Blood tests provide supporting evidence. The liver enzymes alkaline phosphatase (ALP) and GGT tend to rise significantly, while the standard liver inflammation markers (ALT and AST) may stay only mildly elevated. A characteristic pattern is an inverted albumin-to-globulin ratio, where globulin levels run 1.25 to 1.86 times higher than albumin. This combination of findings, elevated ALP and GGT with a flipped protein ratio, should raise suspicion for liver TB in areas where the disease is common.
Liver biopsy remains the gold standard. Under the microscope, the hallmark is clusters of immune cells called granulomas, often with distinctive giant cells. A special stain for TB bacteria is positive in only about 40% of cases, so a genetic test (PCR) with 82% sensitivity is often used to confirm the diagnosis when the stain comes back negative.
Liver Damage From TB Medications
Even when TB hasn’t directly infected the liver, treatment itself poses a risk. The standard combination of TB drugs is one of the most common causes of drug-induced liver injury worldwide, reported in 5% to 28% of treated patients. It is the single most frequent side effect that forces doctors to stop or change TB medications, affecting about 11% of patients on the standard three-drug regimen.
The damage isn’t caused by the drugs directly. Instead, the liver breaks these medications down into toxic byproducts that can bind to and injure liver cells. Two key enzymes in the liver control how quickly these byproducts form and accumulate, which partly explains why some people tolerate the drugs well while others develop problems. Genetic variation in these enzymes plays a role in individual susceptibility.
Monitoring Your Liver During Treatment
Before starting TB treatment, baseline blood work including liver enzymes, bilirubin, and a platelet count is recommended for all adults. For people with pre-existing liver conditions like hepatitis B or C, cirrhosis, or HIV, liver function tests are recommended weekly for the first month, then every two weeks for two more months, then monthly for the rest of treatment.

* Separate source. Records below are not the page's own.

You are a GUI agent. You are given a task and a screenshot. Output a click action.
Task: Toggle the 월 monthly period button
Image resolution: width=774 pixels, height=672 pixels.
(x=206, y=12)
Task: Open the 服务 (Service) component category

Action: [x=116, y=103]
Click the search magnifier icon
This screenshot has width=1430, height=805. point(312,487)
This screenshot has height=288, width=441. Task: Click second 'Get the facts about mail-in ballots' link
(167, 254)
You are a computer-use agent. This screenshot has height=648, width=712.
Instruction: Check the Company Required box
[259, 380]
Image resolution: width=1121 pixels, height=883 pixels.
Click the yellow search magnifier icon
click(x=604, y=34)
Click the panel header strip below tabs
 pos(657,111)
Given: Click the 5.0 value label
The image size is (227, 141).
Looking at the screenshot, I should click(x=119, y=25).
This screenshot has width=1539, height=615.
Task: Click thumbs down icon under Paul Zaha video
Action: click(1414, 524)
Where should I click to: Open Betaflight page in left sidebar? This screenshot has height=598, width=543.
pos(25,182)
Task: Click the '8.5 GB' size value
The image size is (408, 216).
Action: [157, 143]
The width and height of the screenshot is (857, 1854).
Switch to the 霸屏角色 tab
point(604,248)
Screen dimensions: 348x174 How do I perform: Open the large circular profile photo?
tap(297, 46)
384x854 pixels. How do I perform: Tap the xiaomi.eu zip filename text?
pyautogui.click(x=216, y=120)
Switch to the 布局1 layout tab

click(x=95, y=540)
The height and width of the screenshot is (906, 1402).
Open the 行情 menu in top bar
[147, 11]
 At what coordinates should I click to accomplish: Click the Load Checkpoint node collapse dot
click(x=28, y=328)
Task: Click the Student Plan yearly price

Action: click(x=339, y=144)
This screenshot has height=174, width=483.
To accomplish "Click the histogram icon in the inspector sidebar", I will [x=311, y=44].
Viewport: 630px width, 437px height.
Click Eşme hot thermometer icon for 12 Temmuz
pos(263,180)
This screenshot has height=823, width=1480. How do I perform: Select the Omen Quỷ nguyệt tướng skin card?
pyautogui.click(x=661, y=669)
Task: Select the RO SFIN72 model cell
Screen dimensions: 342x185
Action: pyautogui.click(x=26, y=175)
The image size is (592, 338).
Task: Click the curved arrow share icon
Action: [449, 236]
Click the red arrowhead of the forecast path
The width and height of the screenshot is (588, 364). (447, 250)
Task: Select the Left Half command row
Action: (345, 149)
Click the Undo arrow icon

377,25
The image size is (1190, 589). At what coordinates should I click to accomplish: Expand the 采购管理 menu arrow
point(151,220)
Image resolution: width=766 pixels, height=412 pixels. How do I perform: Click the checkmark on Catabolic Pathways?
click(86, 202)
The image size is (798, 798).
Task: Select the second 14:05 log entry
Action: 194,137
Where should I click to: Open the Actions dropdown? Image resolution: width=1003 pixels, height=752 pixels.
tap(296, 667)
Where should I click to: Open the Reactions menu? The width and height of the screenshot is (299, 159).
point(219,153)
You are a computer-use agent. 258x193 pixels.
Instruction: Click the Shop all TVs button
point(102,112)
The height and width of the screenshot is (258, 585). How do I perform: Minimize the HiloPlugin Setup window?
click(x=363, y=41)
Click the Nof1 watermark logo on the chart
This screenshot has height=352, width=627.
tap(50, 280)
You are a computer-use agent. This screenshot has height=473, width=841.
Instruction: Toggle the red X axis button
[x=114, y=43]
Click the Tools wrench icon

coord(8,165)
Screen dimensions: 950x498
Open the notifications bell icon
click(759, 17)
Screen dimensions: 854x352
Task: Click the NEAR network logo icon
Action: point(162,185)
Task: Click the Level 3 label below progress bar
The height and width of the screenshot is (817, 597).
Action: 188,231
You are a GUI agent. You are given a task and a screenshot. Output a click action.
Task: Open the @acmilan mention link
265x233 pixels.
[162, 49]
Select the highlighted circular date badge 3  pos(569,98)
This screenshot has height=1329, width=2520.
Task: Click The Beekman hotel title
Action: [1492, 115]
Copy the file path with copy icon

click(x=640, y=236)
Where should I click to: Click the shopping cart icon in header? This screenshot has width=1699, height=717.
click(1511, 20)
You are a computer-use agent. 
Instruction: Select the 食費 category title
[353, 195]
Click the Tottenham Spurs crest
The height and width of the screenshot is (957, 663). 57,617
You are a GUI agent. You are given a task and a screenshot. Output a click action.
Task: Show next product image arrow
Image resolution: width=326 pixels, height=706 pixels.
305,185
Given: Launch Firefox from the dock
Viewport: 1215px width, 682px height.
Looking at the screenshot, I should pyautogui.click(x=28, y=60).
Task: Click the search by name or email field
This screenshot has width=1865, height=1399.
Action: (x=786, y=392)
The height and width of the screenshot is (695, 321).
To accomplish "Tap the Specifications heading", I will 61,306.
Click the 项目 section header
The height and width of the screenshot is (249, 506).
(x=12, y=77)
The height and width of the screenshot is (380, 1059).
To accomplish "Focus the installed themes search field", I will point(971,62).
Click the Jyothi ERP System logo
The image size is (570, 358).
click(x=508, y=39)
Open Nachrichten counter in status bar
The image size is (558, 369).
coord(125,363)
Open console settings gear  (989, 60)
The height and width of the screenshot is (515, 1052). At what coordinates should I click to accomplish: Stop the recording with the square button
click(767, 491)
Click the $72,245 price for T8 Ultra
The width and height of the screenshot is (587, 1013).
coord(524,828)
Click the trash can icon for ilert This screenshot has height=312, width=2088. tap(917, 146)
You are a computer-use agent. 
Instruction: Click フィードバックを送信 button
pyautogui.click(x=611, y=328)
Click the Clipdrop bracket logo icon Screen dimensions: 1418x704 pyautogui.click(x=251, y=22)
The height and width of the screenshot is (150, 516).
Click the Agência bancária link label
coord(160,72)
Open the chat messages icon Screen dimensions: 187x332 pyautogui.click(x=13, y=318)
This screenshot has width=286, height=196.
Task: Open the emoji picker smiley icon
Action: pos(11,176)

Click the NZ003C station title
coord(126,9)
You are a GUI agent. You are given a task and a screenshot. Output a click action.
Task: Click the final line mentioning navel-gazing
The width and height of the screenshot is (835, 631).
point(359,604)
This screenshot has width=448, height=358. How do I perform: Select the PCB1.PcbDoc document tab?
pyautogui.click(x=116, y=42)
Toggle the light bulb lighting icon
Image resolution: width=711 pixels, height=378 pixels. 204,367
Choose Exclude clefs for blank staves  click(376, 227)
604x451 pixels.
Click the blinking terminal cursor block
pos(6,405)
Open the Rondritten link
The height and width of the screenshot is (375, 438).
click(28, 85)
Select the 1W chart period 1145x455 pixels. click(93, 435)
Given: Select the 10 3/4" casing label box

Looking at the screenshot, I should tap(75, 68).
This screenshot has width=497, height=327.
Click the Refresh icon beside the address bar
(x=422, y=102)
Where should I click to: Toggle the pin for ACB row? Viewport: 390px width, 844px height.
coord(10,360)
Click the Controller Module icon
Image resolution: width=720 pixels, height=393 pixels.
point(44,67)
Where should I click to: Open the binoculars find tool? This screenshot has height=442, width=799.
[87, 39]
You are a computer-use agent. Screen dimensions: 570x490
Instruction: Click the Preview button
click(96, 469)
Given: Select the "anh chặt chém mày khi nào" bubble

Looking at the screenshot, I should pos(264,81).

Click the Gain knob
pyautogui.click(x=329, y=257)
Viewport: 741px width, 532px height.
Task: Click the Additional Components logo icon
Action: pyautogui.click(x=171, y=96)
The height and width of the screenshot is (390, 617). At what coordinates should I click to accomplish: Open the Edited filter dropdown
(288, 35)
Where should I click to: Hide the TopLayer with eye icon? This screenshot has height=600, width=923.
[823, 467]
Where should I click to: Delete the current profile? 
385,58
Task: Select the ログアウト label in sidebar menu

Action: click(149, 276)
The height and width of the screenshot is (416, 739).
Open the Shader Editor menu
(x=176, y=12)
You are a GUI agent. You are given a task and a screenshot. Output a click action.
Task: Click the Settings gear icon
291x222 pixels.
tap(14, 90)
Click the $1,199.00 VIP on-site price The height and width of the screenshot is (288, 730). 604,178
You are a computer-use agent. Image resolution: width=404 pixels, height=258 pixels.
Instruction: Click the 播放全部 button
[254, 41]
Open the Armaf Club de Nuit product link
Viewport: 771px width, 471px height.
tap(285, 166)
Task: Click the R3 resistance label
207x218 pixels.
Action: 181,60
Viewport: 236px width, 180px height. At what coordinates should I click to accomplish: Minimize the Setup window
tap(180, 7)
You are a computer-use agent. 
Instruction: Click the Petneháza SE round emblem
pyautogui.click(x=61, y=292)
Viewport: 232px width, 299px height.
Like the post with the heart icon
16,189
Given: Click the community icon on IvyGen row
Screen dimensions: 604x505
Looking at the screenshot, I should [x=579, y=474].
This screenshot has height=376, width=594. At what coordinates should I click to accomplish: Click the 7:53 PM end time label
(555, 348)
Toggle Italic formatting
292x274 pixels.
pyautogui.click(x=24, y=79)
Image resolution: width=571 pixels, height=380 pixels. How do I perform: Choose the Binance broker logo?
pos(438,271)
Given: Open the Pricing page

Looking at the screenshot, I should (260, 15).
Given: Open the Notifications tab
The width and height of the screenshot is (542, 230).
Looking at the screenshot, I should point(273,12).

The key warning signs that liver toxicity has become serious enough to pause treatment are straightforward. If liver enzymes rise above five times the normal upper limit, even without symptoms, medications are stopped. If enzymes reach three times normal and you also develop jaundice or symptoms like nausea, fatigue, or abdominal pain, treatment is also paused. Mild toxicity is classified as enzyme levels under five times normal, moderate is five to ten times, and severe is anything above ten times normal.
For people who already had abnormal liver function before starting treatment, these thresholds don’t apply cleanly. In those cases, a jump of 50 to 100 units above baseline levels may be the more appropriate trigger for concern, since the standard “five times normal” cutoff could be dangerously high for someone starting from an already elevated baseline.
People at Higher Risk for Liver Problems
Anyone with pre-existing liver disease faces a more complicated treatment course. People with chronic hepatitis B or C, alcoholic liver disease, or cirrhosis need closer monitoring and may need modified drug regimens that use fewer liver-toxic medications. HIV-positive patients on antiretroviral therapy also face higher risk because both their HIV drugs and TB drugs are processed through the liver. Pregnant women and those in the first three months after giving birth are also flagged for more intensive monitoring.
Interestingly, some risk factors that seem intuitive haven’t held up in studies. At least one controlled trial found no significant link between age, sex, alcohol intake, or body weight and the likelihood of developing drug-induced liver injury during TB treatment. However, among those who did develop liver problems, older patients (average age 47) were more likely to experience fatal complications than younger ones (average age 39).